*DOCUMENT SEGMENT*
Start of Block
The Witches' Road could also be seen as a media version of the 'imaginal realm' that features in shamanism and witchcraft.  An individual journey we must take.  A bit like in shamanism or a spiritual retreat weekend and the activities and experiences one might be invited to.  In fact, through a recent experience of hermetic magic visualisation training I experienced in September, this looks to be loosely applied and very similar to walking up to the trial structures the witches experience.  There is a pathway to each one - as visualised in hermetic magic.  And the trial is adaptive and personal to each coven member.  The Witches' Road was imaginatively created in the show [major spoiler].  Teddy Altman/Hulkling is my husband's favourite Marvel character, who is Billy Kaplan/Maximoff/Wiccan's husband - they are a gay couple, which is not often portrayed well in such media.  I guess due to the success of the show, Wiccan has his first solo limited series Wiccan: Witches' Road from December 2025 to April 2026.
End of Block
*ACTIVITY LIST*
A – Using the passage about the Witches' Road, decide whether each statement agrees with it. For each, answer yes or no and quote the words that decide it.
(i) The writer's hermetic magic visualization training took place in September.
(ii) The trial on the Witches' Road is the same for every coven member.
(iii) Teddy Altman/Hulkling is the writer's own favorite Marvel character.
B – Answer these questions from the passage about the Witches' Road:
(i) Who is Billy Kaplan/Maximoff/Wiccan's husband?
(ii) What is the title of Wiccan's first solo limited series?
(iii) From when to when does that series run?

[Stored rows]
Start of Block
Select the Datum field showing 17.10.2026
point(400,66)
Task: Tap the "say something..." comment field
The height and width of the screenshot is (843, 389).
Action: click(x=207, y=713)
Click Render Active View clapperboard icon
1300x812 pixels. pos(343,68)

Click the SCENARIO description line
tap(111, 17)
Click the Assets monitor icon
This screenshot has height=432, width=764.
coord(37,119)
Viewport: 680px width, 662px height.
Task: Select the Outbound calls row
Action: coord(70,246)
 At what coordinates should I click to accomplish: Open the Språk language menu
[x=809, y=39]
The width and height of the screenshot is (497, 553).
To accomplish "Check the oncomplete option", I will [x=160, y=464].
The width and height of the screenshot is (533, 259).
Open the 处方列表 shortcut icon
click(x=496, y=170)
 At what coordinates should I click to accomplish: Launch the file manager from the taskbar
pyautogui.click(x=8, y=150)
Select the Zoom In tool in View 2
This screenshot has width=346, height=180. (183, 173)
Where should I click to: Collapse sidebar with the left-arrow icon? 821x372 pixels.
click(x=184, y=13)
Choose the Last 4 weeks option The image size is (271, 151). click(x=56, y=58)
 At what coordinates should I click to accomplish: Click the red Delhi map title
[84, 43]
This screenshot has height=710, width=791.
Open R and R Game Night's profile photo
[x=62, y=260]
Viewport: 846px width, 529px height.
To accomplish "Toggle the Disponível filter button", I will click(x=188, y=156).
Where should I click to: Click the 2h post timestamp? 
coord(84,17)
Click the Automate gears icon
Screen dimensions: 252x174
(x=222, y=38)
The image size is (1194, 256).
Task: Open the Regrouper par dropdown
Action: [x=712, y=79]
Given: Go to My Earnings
End of Block
*EXERCISE SOLUTIONS*
A –
(i) Yes: "through a recent experience of hermetic magic visualisation training I experienced in September"
(ii) No: "the trial is adaptive and personal to each coven member"
(iii) No: "Teddy Altman/Hulkling is my husband's favourite Marvel character"

B –
(i) Teddy Altman/Hulkling
(ii) Wiccan: Witches' Road
(iii) From December 2025 to April 2026